The thing is that, at that point XmlRegistry.class.getClassLoader() returns null, but if I run ((Class)c).getAnnotations()[0].annotationType().getClassLoader() it returns the classLoader of the OSGi bundle "lib.jaxb" that contains my JAXB jars, which is correct.
So, I guess that we are loading at the same time two different versions of XmlRegistry, one from the JDK and the other one from JAXB 2.2.4 jars. The question is: why?
And, even more, instead of loading all those com.sun.xml.internal.* classes (like JAXBContextImpl), shouldn't be loading and executing com.sun.xml.bind.v2.runtime.JAXBContextImpl from JAXB jars?
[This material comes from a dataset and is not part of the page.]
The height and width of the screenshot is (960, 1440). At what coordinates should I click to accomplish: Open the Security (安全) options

During the debug process I can see that it's doing some stuff with reflection but I don't understand why is doing that.
We finally found a solution for this.
From the JAXB documentation (Discovery of JAXB implementation section):
http://jaxb.java.net/nonav/2.2.4-1/docs/api/javax/xml/bind/JAXBContext.html
We tried to add a resource in META-INF/services/javax.xml.bind.JAXBContext in order to enforce the use of com.sun.xml.bind.v2.ContextFactory instead of Sun's internal factory. That didn't work, probably because we are using an OSGi bundle.
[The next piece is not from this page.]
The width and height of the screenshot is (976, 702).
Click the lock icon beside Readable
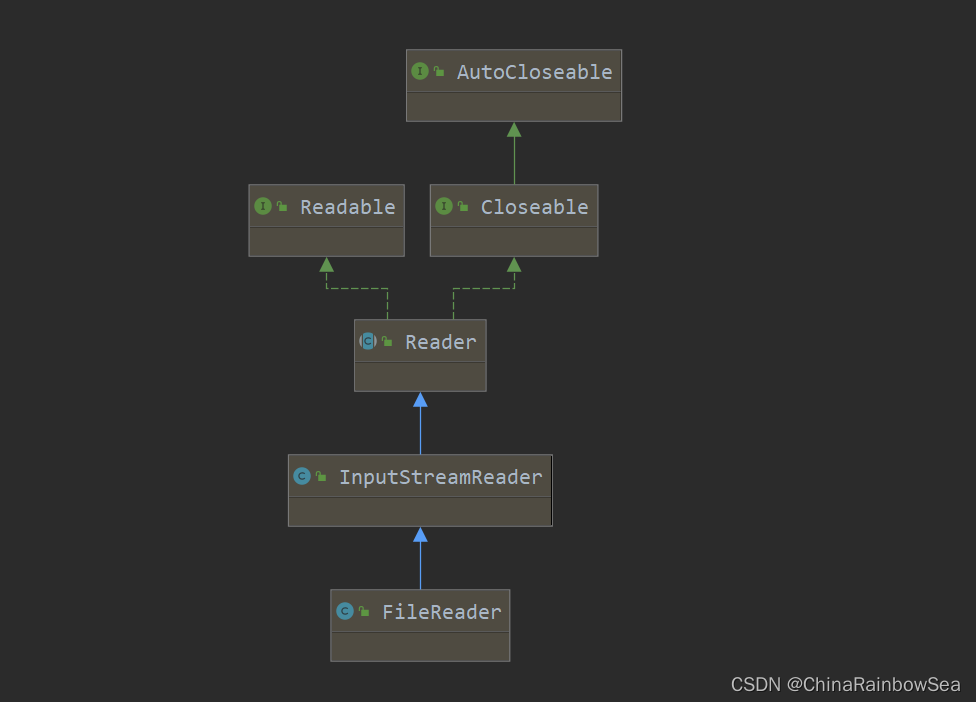[282, 207]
Anyway, as we are using our own classloader, we override the getResourceAsStream() method, that is called from ContextFinder:343:
@Override
public InputStream getResourceAsStream(String name)
{
if (name!=null && name.equals("META-INF/services/javax.xml.bind.JAXBContext"))
{
return new ByteArrayInputStream("com.sun.xml.bind.v2.ContextFactory".getBytes());
}
return super.getResourceAsStream(name);
}
This is not the prettiest solution but it works for us. And that classloader is used only when we create the JAXBContext, it should be fine.